--- start Extracted records ---
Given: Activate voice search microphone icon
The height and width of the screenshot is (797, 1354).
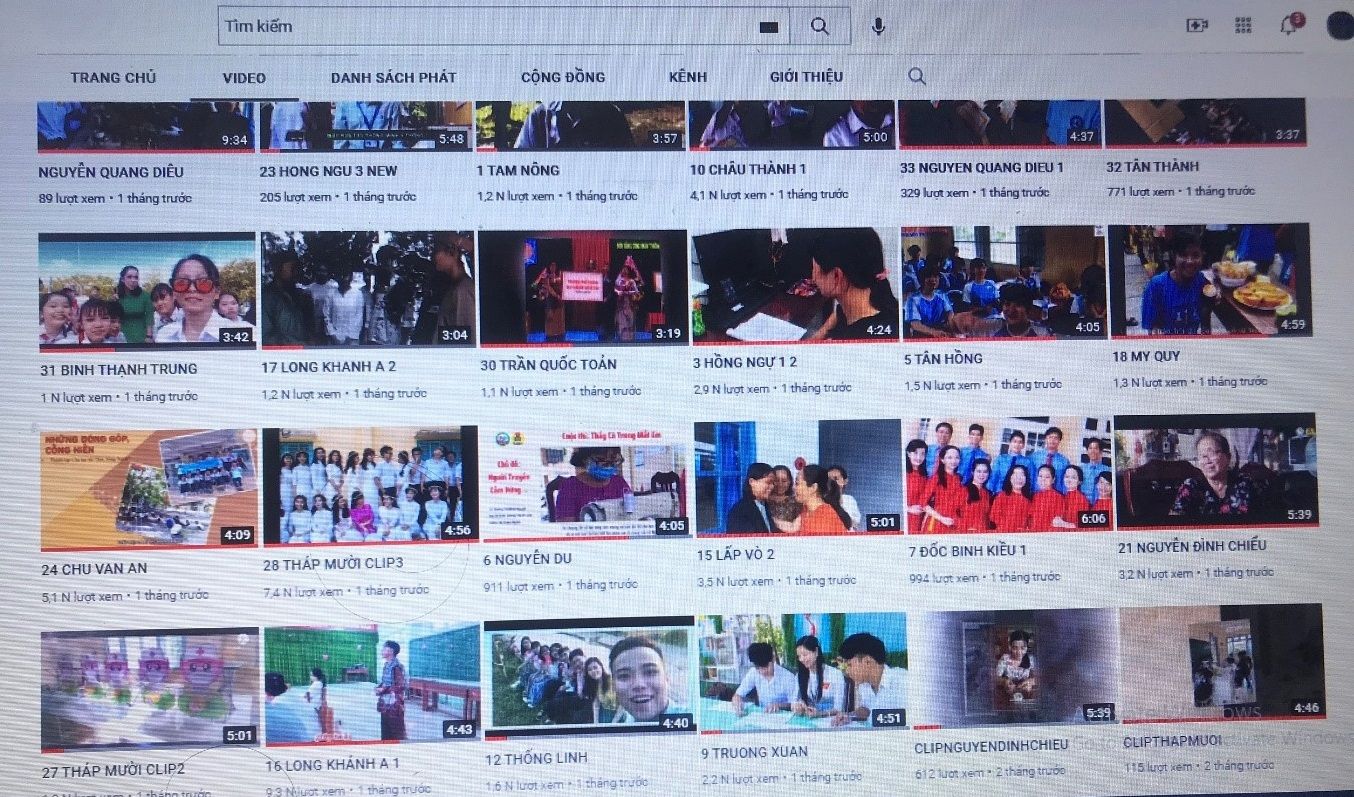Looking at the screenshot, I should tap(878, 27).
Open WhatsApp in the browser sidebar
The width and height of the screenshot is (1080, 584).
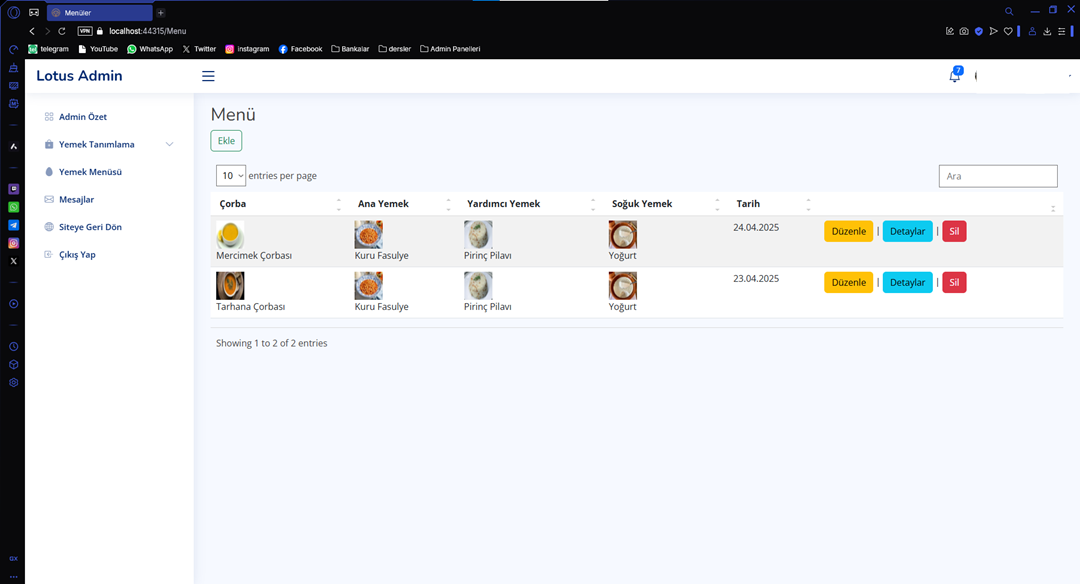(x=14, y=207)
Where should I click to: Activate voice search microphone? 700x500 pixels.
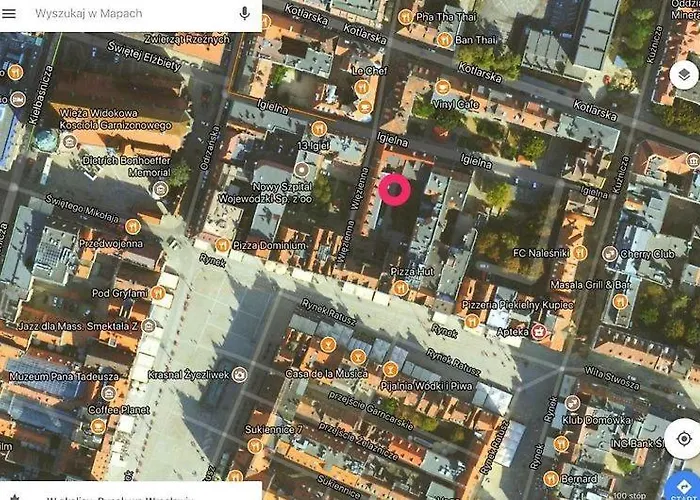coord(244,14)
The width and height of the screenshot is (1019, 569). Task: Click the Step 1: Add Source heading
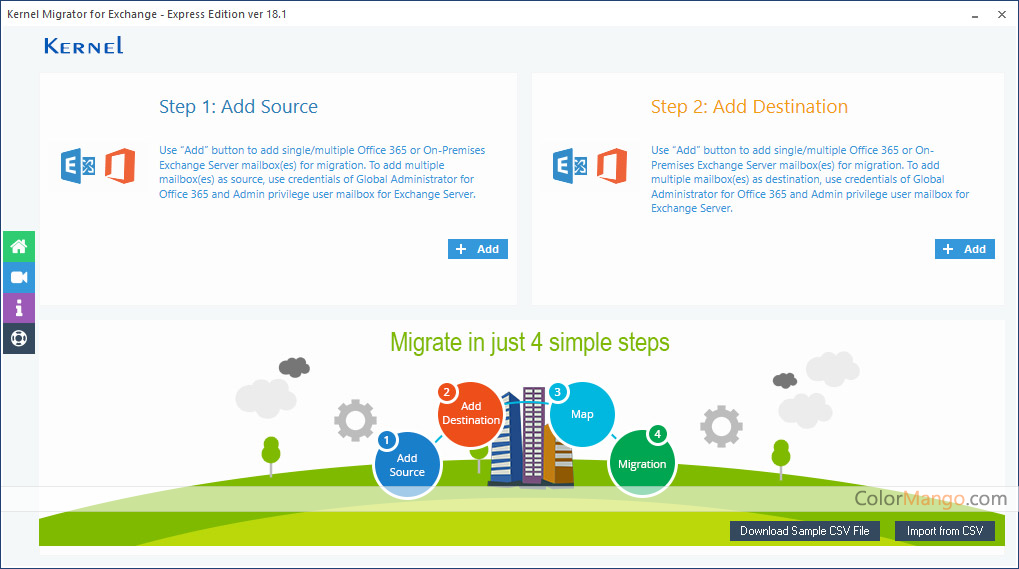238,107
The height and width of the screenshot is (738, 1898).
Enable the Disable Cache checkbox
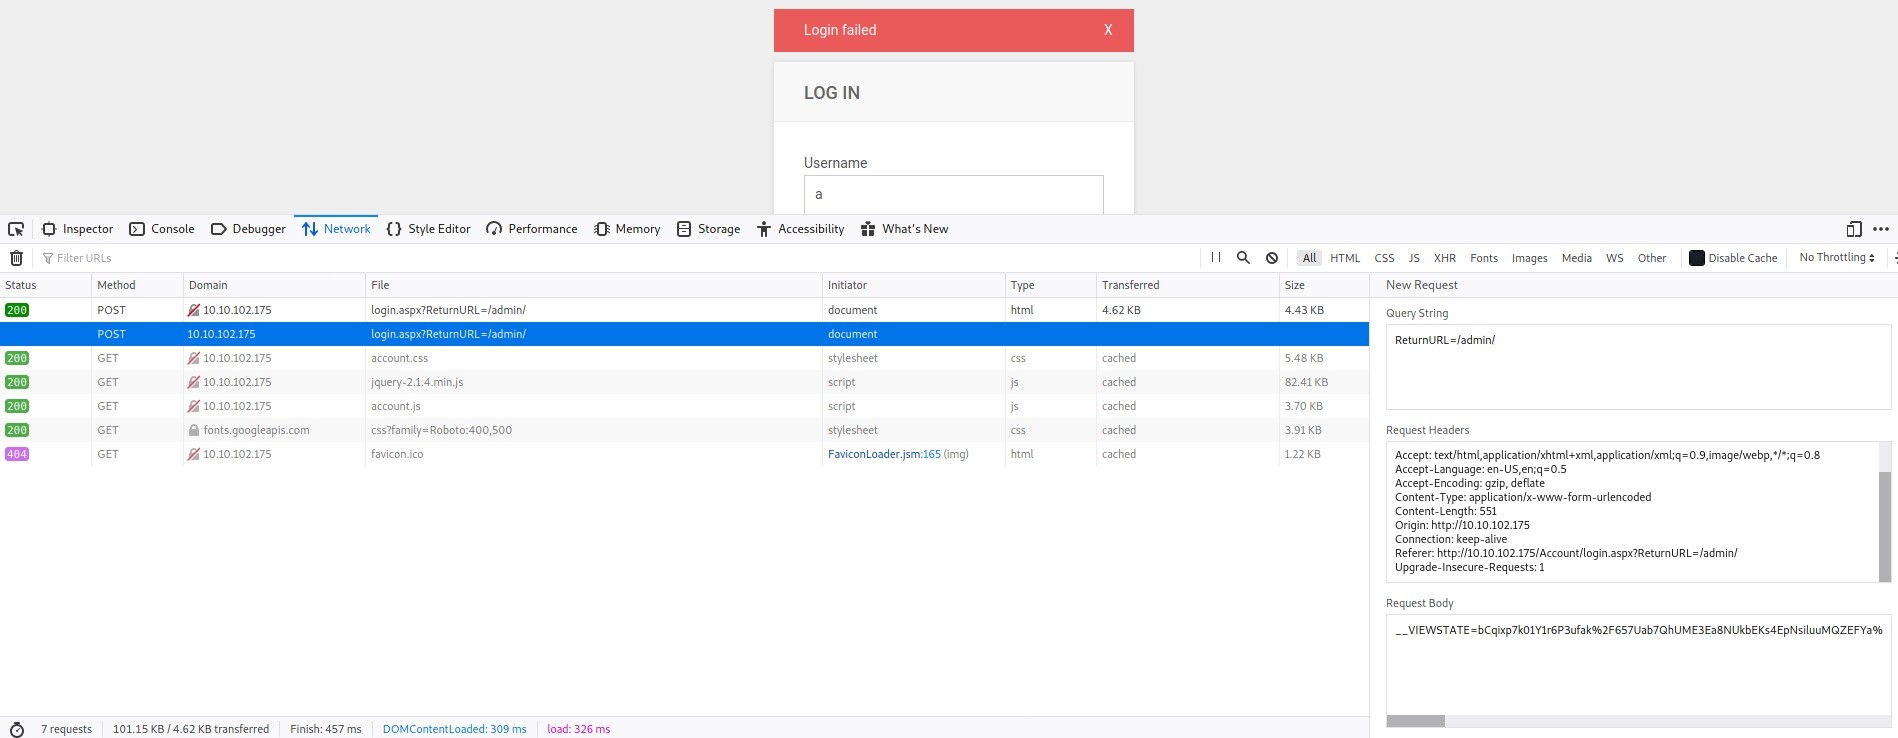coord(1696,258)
--- end Extracted records ---
#### Problem to work on:
Copy every line of the records above word for word, leaving out the pictures.

#### Response to the exercise:
Given: Activate voice search microphone icon
The height and width of the screenshot is (797, 1354).
Looking at the screenshot, I should tap(878, 27).
Open WhatsApp in the browser sidebar
The width and height of the screenshot is (1080, 584).
(x=14, y=207)
Where should I click to: Activate voice search microphone? 700x500 pixels.
coord(244,14)
The width and height of the screenshot is (1019, 569). Task: Click the Step 1: Add Source heading
238,107
The height and width of the screenshot is (738, 1898).
Enable the Disable Cache checkbox
coord(1696,258)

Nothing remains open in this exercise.